[Source data Boundary: Start]

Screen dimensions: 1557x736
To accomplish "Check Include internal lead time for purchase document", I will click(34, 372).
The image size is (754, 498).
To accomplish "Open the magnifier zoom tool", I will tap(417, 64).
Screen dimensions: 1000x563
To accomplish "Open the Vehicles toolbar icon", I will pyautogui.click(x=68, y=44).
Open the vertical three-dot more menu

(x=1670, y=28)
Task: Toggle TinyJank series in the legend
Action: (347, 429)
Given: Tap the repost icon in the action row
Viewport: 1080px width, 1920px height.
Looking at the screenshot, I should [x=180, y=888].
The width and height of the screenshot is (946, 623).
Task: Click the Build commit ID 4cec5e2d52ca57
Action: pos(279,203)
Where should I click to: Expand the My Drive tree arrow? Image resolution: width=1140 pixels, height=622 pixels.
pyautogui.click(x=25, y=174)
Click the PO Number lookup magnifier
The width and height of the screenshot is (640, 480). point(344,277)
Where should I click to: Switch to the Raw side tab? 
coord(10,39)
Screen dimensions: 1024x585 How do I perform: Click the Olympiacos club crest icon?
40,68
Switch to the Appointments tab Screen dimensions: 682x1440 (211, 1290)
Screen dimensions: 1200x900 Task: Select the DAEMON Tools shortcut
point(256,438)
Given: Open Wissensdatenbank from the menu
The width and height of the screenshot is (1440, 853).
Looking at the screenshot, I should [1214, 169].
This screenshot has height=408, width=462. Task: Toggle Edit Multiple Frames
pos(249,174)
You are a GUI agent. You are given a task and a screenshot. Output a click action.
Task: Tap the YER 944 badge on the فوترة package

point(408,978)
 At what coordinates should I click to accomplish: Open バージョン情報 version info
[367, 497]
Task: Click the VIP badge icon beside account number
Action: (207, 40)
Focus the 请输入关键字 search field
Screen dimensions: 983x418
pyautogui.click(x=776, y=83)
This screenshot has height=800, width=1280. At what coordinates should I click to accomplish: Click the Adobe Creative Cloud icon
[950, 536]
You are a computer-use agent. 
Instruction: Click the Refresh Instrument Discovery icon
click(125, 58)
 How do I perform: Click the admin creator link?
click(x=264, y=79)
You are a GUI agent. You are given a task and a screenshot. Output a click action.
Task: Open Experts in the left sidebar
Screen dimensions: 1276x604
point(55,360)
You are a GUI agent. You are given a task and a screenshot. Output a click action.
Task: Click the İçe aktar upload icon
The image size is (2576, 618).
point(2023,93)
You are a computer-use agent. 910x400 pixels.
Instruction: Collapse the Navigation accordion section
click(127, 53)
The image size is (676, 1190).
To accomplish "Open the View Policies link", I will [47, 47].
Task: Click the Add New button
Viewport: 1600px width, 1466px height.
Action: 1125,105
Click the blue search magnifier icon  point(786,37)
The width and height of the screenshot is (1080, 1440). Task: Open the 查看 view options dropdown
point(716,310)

[Source data Boundary: End]

◆ Exercise:
With the line that has "Where should I click to: Expand" as the first and the line that has "Given: Open Wissensdatenbank from the menu" as the last, repeat exactly that run of lines above and no more.

◆ Problem solution:
Where should I click to: Expand the My Drive tree arrow? Image resolution: width=1140 pixels, height=622 pixels.
pyautogui.click(x=25, y=174)
Click the PO Number lookup magnifier
The width and height of the screenshot is (640, 480). point(344,277)
Where should I click to: Switch to the Raw side tab? 
coord(10,39)
Screen dimensions: 1024x585 How do I perform: Click the Olympiacos club crest icon?
40,68
Switch to the Appointments tab Screen dimensions: 682x1440 (211, 1290)
Screen dimensions: 1200x900 Task: Select the DAEMON Tools shortcut
point(256,438)
Given: Open Wissensdatenbank from the menu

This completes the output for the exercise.